Krugman on the state of economics

Posted in Miscellaneous at 3:06 pm by Eamon Aghdasi

I just got around to reading Paul Krugman’s New York Times Magazine article, “How Did Economists Get it Wrong?“. Brilliant breakdown of the shortcomings of economics as a social science as it stands today. If you haven’t read it already, I highly recommend it.

Here’s a bit that I think summarizes the article:

As I see it, the economics profession went astray because economists, as a group, mistook beauty, clad in impressive-looking mathematics, for truth. Until the Great Depression, most economists clung to a vision of capitalism as a perfect or nearly perfect system. That vision wasn’t sustainable in the face of mass unemployment, but as memories of the Depression faded, economists fell back in love with the old, idealized vision of an economy in which rational individuals interact in perfect markets, this time gussied up with fancy equations.
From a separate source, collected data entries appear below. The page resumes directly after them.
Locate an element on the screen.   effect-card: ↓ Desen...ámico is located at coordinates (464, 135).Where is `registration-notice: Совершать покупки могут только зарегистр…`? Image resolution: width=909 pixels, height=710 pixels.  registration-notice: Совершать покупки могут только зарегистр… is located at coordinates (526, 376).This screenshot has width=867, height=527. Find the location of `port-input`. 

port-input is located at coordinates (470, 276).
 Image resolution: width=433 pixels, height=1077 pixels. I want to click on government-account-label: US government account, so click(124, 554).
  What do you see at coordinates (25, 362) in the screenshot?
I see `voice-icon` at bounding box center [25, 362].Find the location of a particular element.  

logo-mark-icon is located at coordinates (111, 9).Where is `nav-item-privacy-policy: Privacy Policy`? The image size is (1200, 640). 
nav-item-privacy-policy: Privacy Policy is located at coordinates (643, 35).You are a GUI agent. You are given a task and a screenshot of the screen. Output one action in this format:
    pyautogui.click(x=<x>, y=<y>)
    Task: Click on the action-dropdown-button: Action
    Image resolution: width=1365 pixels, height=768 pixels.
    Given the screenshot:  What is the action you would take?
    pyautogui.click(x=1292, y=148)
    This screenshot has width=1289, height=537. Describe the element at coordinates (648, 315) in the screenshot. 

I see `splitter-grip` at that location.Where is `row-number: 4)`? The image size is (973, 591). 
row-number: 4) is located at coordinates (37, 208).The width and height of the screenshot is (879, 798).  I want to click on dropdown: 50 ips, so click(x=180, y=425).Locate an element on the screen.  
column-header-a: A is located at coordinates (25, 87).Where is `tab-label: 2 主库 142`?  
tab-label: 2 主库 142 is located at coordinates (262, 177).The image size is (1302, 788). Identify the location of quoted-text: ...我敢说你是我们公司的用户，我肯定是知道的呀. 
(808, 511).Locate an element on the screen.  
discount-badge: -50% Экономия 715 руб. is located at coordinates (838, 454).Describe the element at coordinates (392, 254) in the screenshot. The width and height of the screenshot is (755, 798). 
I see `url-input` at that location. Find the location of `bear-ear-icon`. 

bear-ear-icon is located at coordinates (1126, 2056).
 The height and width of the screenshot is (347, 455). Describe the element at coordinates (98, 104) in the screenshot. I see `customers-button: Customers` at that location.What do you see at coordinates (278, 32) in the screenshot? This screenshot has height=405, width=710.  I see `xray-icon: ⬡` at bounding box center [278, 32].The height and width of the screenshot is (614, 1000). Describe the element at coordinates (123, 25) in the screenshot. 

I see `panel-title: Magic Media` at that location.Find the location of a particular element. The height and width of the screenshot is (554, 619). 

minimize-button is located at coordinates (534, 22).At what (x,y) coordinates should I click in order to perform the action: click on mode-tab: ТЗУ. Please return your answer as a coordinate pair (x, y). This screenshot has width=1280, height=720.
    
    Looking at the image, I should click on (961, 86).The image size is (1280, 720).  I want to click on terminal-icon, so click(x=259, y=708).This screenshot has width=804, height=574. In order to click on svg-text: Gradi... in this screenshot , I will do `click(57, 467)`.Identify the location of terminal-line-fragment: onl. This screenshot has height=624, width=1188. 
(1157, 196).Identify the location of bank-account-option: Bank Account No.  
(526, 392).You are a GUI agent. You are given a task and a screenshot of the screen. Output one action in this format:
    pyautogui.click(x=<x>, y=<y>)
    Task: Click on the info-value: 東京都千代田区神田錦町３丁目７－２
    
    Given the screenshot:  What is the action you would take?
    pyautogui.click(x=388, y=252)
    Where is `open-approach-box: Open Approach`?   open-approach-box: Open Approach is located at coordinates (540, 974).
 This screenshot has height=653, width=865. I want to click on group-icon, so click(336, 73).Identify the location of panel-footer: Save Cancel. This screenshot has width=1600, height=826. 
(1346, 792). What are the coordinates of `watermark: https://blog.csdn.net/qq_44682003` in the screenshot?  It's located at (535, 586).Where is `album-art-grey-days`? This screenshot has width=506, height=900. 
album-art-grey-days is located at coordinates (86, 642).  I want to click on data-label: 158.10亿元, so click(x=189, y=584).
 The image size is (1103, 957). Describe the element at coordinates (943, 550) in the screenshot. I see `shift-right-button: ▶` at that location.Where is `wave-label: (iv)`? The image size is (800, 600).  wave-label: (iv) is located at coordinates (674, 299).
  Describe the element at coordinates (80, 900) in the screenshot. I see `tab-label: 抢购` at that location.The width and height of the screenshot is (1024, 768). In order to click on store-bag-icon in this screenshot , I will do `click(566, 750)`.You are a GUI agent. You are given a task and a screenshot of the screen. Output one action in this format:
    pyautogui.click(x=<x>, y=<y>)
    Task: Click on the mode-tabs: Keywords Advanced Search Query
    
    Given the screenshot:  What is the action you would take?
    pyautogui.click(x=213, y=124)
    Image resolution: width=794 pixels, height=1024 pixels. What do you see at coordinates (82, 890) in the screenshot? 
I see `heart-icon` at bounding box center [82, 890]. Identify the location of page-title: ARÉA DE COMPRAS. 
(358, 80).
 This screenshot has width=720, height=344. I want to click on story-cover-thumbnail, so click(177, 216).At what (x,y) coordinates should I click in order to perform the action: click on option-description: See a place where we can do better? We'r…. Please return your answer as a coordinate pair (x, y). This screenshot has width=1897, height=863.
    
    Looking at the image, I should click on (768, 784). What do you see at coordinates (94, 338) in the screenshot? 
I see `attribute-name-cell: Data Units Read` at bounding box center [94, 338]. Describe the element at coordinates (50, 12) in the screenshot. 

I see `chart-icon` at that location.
The renewed romance with the idealized market was, to be sure, partly a response to shifting political winds, partly a response to financial incentives. But while sabbaticals at the Hoover Institution and job opportunities on Wall Street are nothing to sneeze at, the central cause of the profession’s failure was the desire for an all-encompassing, intellectually elegant approach that also gave economists a chance to show off their mathematical prowess.

Unfortunately, this romanticized and sanitized vision of the economy led most economists to ignore all the things that can go wrong. They turned a blind eye to the limitations of human rationality that often lead to bubbles and busts; to the problems of institutions that run amok; to the imperfections of markets — especially financial markets — that can cause the economy’s operating system to undergo sudden, unpredictable crashes; and to the dangers created when regulators don’t believe in regulation.

I’m definitely on board with this argument (let’s face it, it’s easy to recognize what Krugman’s talking about now that we’re on the heels of crisis, and much more difficult before the crisis’s onset). There is value in the “elegance” of an economic model, but I think too many economists have an obsession over elegance. I realize it allows for models that, had they not been oversimplified, would lose their usefulness. The stumbling block is not the simplicity of the models themselves, but the tendency to actually believe that the model is perfect in practice, that for instance, human beings are perfectly rational beings in real life.